How Approval Phishing Drains Wallets, and How to Stop It

Most wallet drains we investigate share a single root cause: the user signed a token approval to a malicious contract, and the attacker drained the assets weeks later.

This pattern has a name, approval phishing, and it is responsible for a large share of the value lost to crypto scams every year. The good news is that it is preventable, and the prevention does not require new technology. It requires the same discipline that made password managers normal.

How the attack works

EVM chains have a function called approve() (and its NFT cousins). When you call it, you are giving a smart contract the right to move tokens out of your wallet, up to a specified amount, until you revoke the approval.

The mechanic is foundational to DeFi. Every swap on Uniswap, every deposit into Aave, every NFT listing on OpenSea begins with an approval. Without it, the protocol could not move your tokens to do what you asked.

The exploit reuses that mechanic against you:

1. The attacker stands up a phishing site, a fake mint page, a fake airdrop claim, a "verify your wallet" prompt.
2. You connect your wallet. The site immediately requests an approval.
3. The approval looks normal in the browser pop-up.
4. You sign.
5. Hours, days, or weeks later, the attacker calls transferFrom() on the approved contract and drains your tokens.

The transaction that drains you is signed by the attacker, not by you. There is no second prompt. By the time your wallet shows the loss, the funds are already in a mixer.

Why it works

Approval phishing is effective for three reasons:

The UI hides what's happening. Most wallet pop-ups display "Approve" with a contract address and a token. The amount is often 2^256 - 1, "unlimited", but rendered as an opaque hex string. Most users do not parse the difference between "swap 0.1 ETH" and "approve unlimited USDC to 0xA1B2…".

The damage is delayed. A swap fails in the same transaction. An approval scam succeeds silently and waits for your wallet balance to be worth taking. By the time a victim notices, they have already forgotten which site they connected to.

The vector is everywhere. Every dApp connection is a potential phishing site. A compromised Discord moderator account, a sponsored Google ad, a Twitter post from a hijacked verified account, the attacker only needs one click.

NFT projects are particularly exposed because their entire community lives in Discord and on X, where account compromises are routine.

What does not work

Several common defenses are weaker than they look:

• "I only sign on official sites." Official sites are routinely cloned on near-identical domains. Bookmark and verify.
• "My hardware wallet protects me." A hardware wallet shows you what you are signing, but only if you read it. Most users press "approve" without reading.
• "I'll just be careful." Phishing sites are designed to bypass careful. The whole industry of wallet drainers is professional and well-funded.

What works

Five practices that, combined, make approval phishing very hard to land on you:

1. Separate wallets by role

Treasury, operations, dApp interaction, and personal funds should never be the same address. A drain on the dApp-interaction wallet should leave treasury untouched. We cover the architecture in detail in the Wallet Setup engagement.

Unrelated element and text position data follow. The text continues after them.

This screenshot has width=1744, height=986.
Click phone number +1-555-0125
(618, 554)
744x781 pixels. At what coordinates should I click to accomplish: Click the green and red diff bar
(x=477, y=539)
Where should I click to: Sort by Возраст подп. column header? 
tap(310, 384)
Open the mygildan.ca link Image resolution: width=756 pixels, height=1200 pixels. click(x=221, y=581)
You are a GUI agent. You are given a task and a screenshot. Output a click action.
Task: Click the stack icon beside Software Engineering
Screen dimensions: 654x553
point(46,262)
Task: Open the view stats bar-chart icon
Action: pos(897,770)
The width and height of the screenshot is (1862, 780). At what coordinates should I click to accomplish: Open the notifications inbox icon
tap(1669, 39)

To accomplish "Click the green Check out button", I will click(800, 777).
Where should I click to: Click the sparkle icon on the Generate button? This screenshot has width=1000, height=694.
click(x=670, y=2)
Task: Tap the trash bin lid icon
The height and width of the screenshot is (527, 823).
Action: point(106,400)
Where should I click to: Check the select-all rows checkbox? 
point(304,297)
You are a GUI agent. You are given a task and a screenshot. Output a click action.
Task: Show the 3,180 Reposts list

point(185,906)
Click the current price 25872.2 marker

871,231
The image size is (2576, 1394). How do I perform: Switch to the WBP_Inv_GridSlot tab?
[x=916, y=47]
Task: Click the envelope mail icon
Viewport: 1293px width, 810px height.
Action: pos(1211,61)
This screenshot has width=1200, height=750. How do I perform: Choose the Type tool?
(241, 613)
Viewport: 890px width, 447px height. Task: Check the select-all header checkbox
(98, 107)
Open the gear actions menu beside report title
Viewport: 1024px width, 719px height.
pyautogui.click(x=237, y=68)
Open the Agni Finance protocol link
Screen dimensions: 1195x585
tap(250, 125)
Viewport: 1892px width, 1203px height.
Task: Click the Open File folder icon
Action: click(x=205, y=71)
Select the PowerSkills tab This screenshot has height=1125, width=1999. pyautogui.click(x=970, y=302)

For an individual: one cold wallet with the long-term holdings (hardware, never connects to dApps), one hot wallet with no more than a month of working funds, one burner with $50 for trying new mints.

2. Use transaction simulation before signing

Wallet add-ons like Pocket Universe, Tally, or built-in simulation in MetaMask and Rabby tell you what a transaction will actually do before you sign. They catch the difference between "swap" and "approve unlimited USDT to a random address."

This single habit defeats the majority of approval phishing.

3. Read what your hardware wallet shows

The display on a Ledger or Trezor is the source of truth. The dApp UI can lie; the device cannot. If the device says "Approve" and you expected "Swap", reject. Every time.

4. Revoke approvals you no longer need

Tools like Revoke.cash list every active approval on your address and let you revoke them in one click. We recommend doing this monthly. Cleared approvals cannot be exploited.

5. Use limited allowances when supported

Many wallets and dApps now support setting a specific allowance instead of unlimited. Use it. The convenience cost is a re-approval next time; the security benefit is that a future drain is bounded.

For protocols and projects

If you operate a protocol or run a project, your users are exposed to this pattern by default, and they will blame you when it happens. Three things to do:

• Publish the canonical contract addresses your users should approve, prominently. Make the comparison easy.
• Educate your community. A short post explaining approvals, with simulation tool recommendations, costs you nothing and saves users.
• Watch your project wallets. Wallet Surveillance on the official addresses gives you early warning when an attacker mass-approves through a fake mint, because their drainer contract surfaces in alerts.

When it has happened

If you discover an old approval to a malicious contract, revoke it before transferring assets in. Drainers monitor approved wallets and trigger immediately on incoming transfers.

If a drain has already happened, an Incident Response engagement focuses on tracing the funds across mixers and bridges. Recovery is possible in some cases, particularly when off-ramps cooperate, but only when the trace is started within hours, not days.

The pattern is solved. The discipline to apply the solution is not. Build the discipline once and approval phishing becomes a non-event.